> EXERCISE: From the listing below, output the lines between the one with "Task: Expand the View USB Configuration node" and the one with "This screenshot has height=701, width=1568.", including those two, and nothing else. Pictures are not copied.

> RECORDS TO PROCESS:

####

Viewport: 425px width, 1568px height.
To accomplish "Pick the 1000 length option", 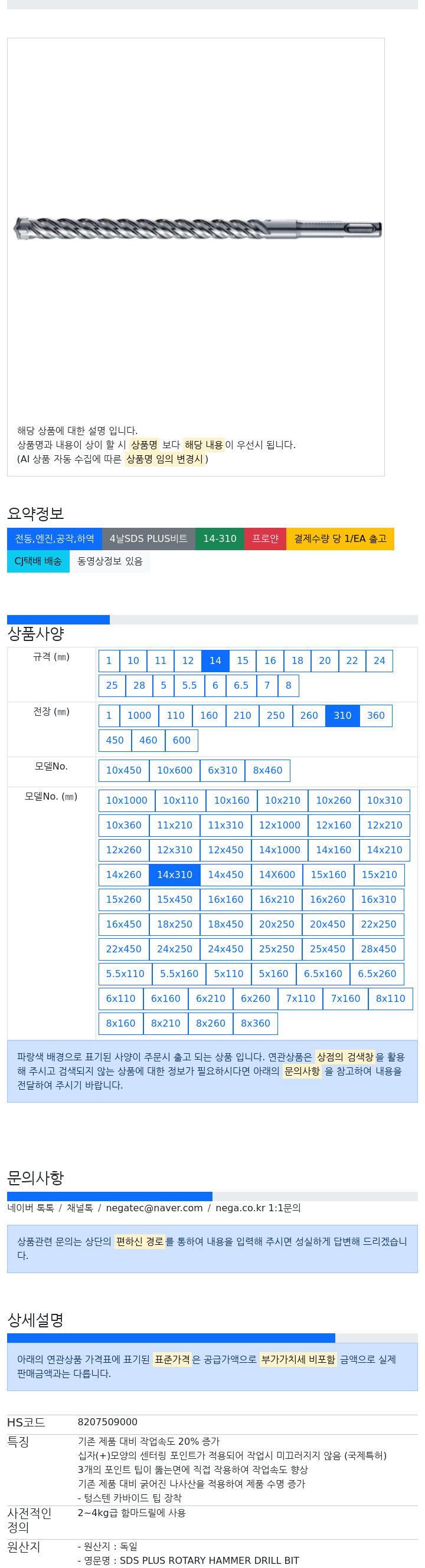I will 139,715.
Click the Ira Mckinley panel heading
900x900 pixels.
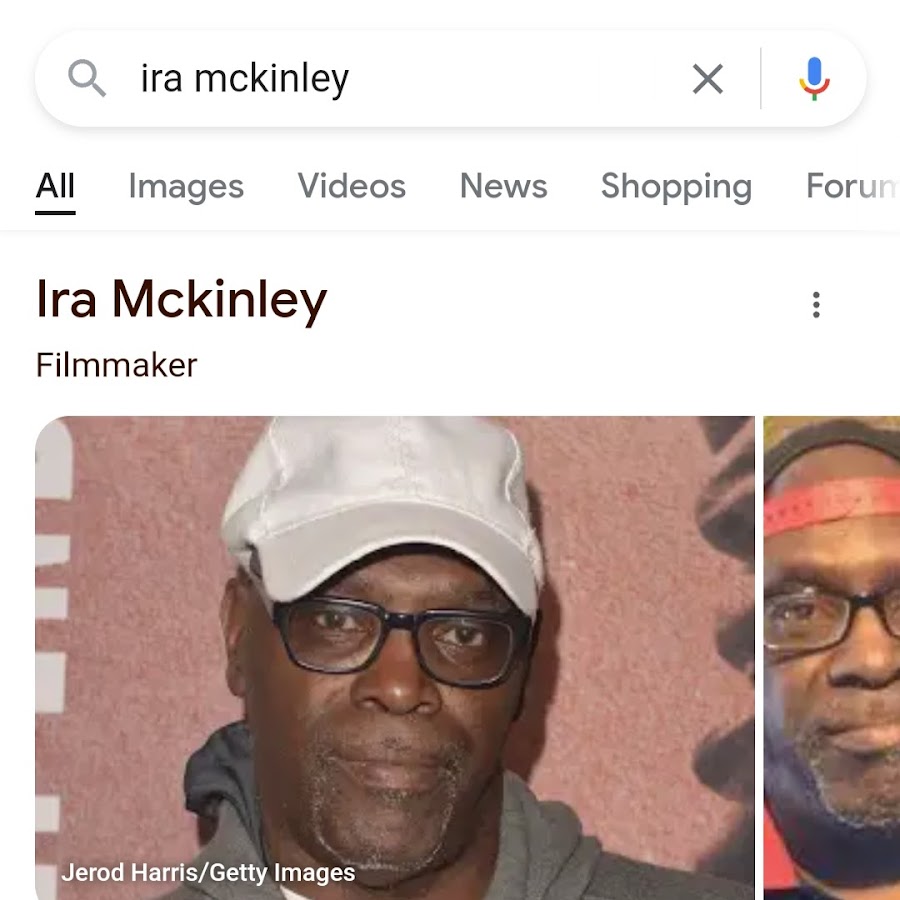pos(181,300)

####

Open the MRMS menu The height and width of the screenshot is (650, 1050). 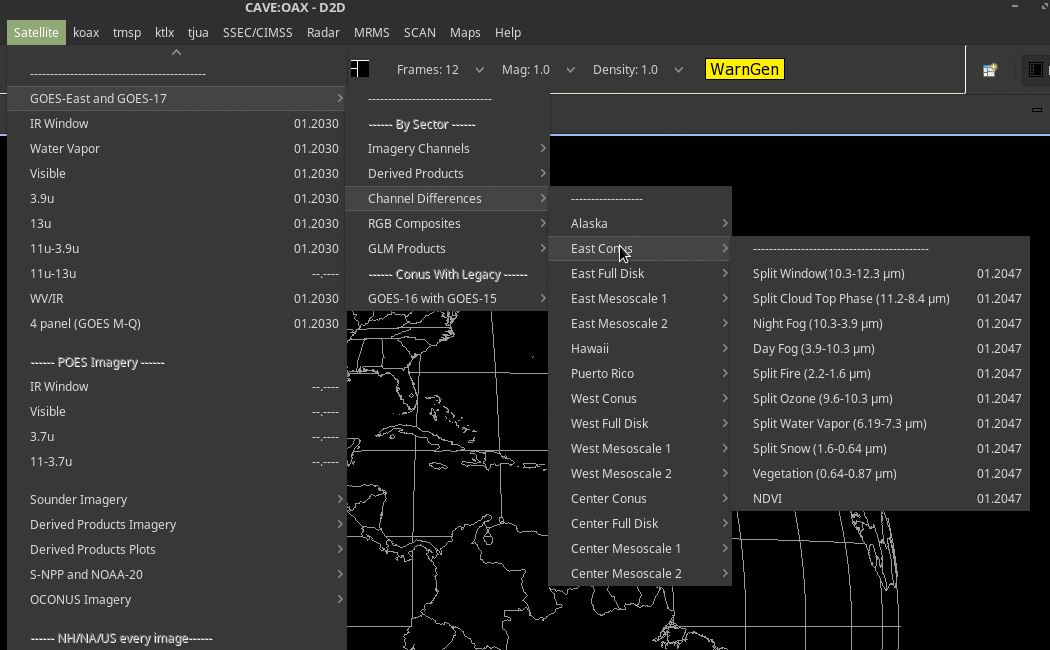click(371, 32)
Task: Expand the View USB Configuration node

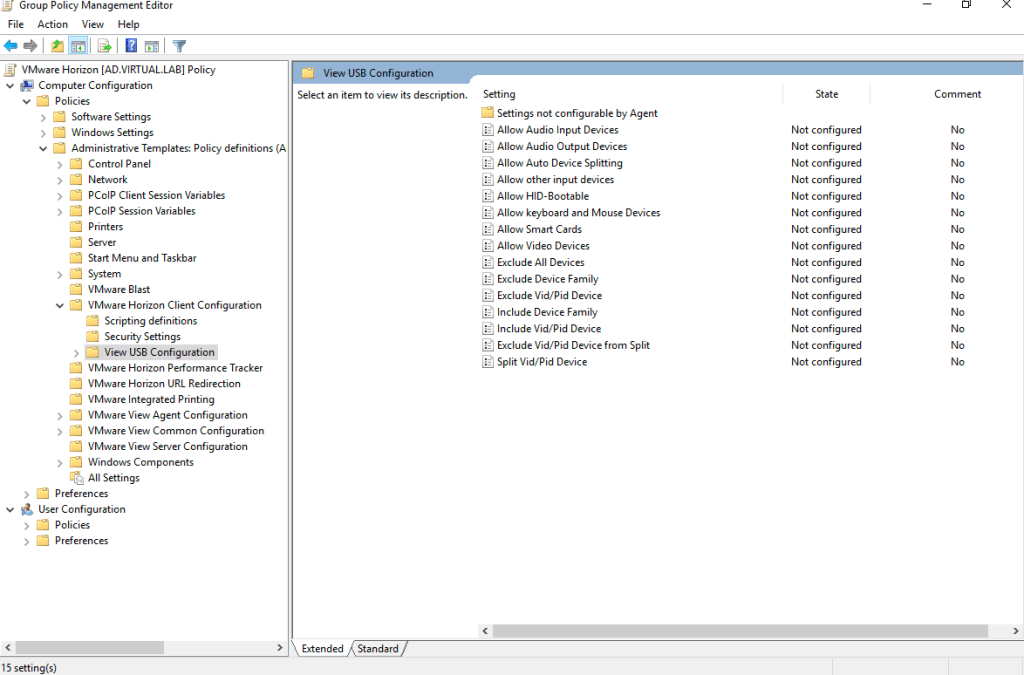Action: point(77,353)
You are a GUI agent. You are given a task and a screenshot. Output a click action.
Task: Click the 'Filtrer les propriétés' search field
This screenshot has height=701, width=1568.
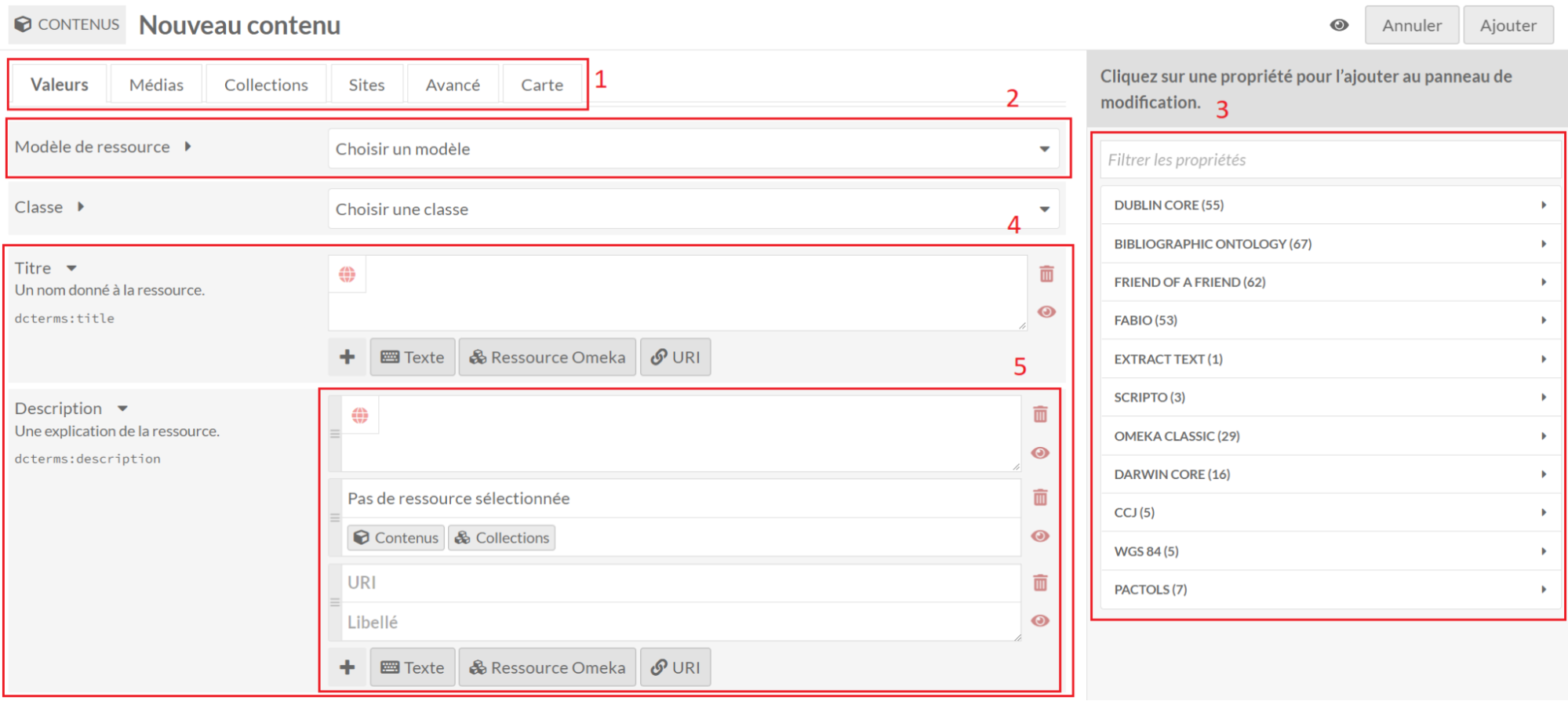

####

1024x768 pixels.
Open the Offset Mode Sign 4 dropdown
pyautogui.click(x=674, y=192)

####

> RESPONSE AREA:
Task: Expand the View USB Configuration node

Action: point(77,353)
You are a GUI agent. You are given a task and a screenshot. Output a click action.
Task: Click the 'Filtrer les propriétés' search field
This screenshot has height=701, width=1568.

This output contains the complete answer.